When making banking decisions, it's important to keep your financial future in mind. Get into the habit of checking the return on your savings account periodically and comparing it to the rates currently offered by other banks. For more involved financial planning strategies, consider laddering your certificates of deposit or exploring money market accounts.
Here are a few other ways to save money when planning for your future.
Maximize savings with an online savings or money market account
An online savings account is one of the most flexible savings products you can get. Most of them require no minimum balance and you can withdraw your funds at any time.
Traditional checking accounts will typically provide the best access to your money, but online savings accounts usually pay a higher APY. So if you have money in a checking account, consider opening an online savings account.
A money market account is very similar to a savings account but with a few differences. While both products are free to open, a money market account often requires that you maintain a minimum balance. In return, money market accounts typically pay a higher APY than savings accounts.
Since money market accounts and savings accounts are FDIC-insured up to $250,000, they’re a good choice for individuals looking for a stable investment that’s easily accessible.
With a money market, you can still have a maximum of six transfers, withdrawals or checks written against the account.
Maximize savings with a bank certificate of deposit
Certificates of deposit (CDs) are FDIC-insured savings certificates that pay interest on your deposit and have term lengths that range from a few months to five years. You may be charged a penalty fee for any withdrawals you make from the bank CD before it matures, so it's important to decide on your financial strategy before investing so you choose the right term length.
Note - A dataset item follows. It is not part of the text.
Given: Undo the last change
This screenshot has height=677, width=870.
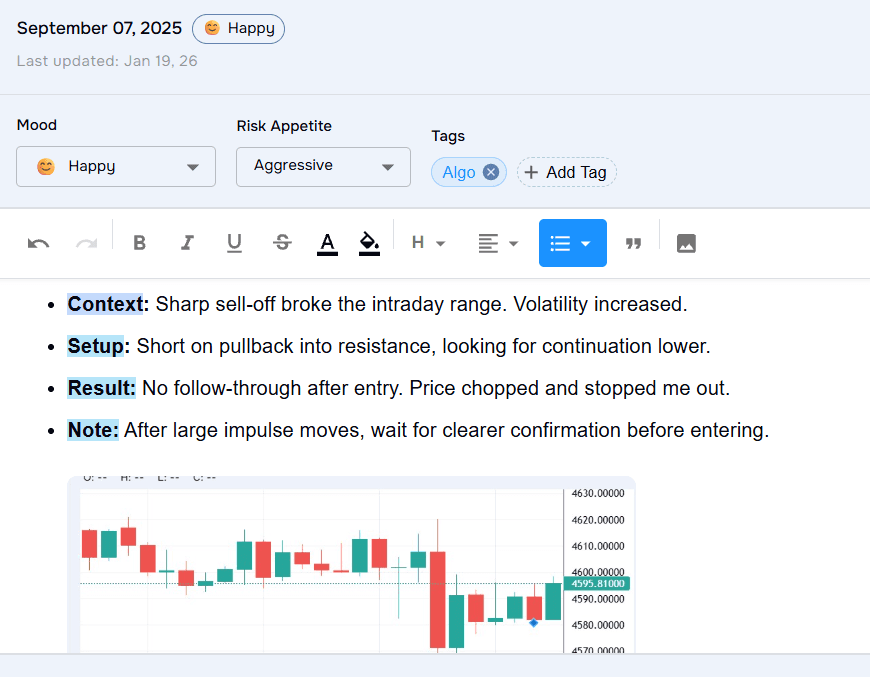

Your financial planner may recommend a technique called CD laddering. The goal of CD laddering is to provide yearly access to at least some of your investment, while maximizing your return.
Say you have $15,000 to deposit into a bank CD. Rather than depositing all $15,000 into a single CD, you split it into five deposits of $3,000 each, with the following terms:
- CD 1 has a 1-year term
- CD 2 has a 2-year term
- CD 3 has a 3-year term
- CD 4 has a 4-year term
- CD 5 has a 5-year term
When CD 1 matures, you can decide whether to use the money toward a short-term goal or roll it into a new 5-year CD to keep the ladder going.
Since CDs pay a higher interest rate the longer you leave your money in them, each successive CD will return more than the previous CD. Plus, you have access to a portion of your money once a year, when the current CD matures.
CDs can serve a variety of practical purposes, including acting as a low-risk investment in a portfolio. A CD is also a great choice when you want to give a gift that will mature with the person you're gifting it to, such as a college fund for a newborn.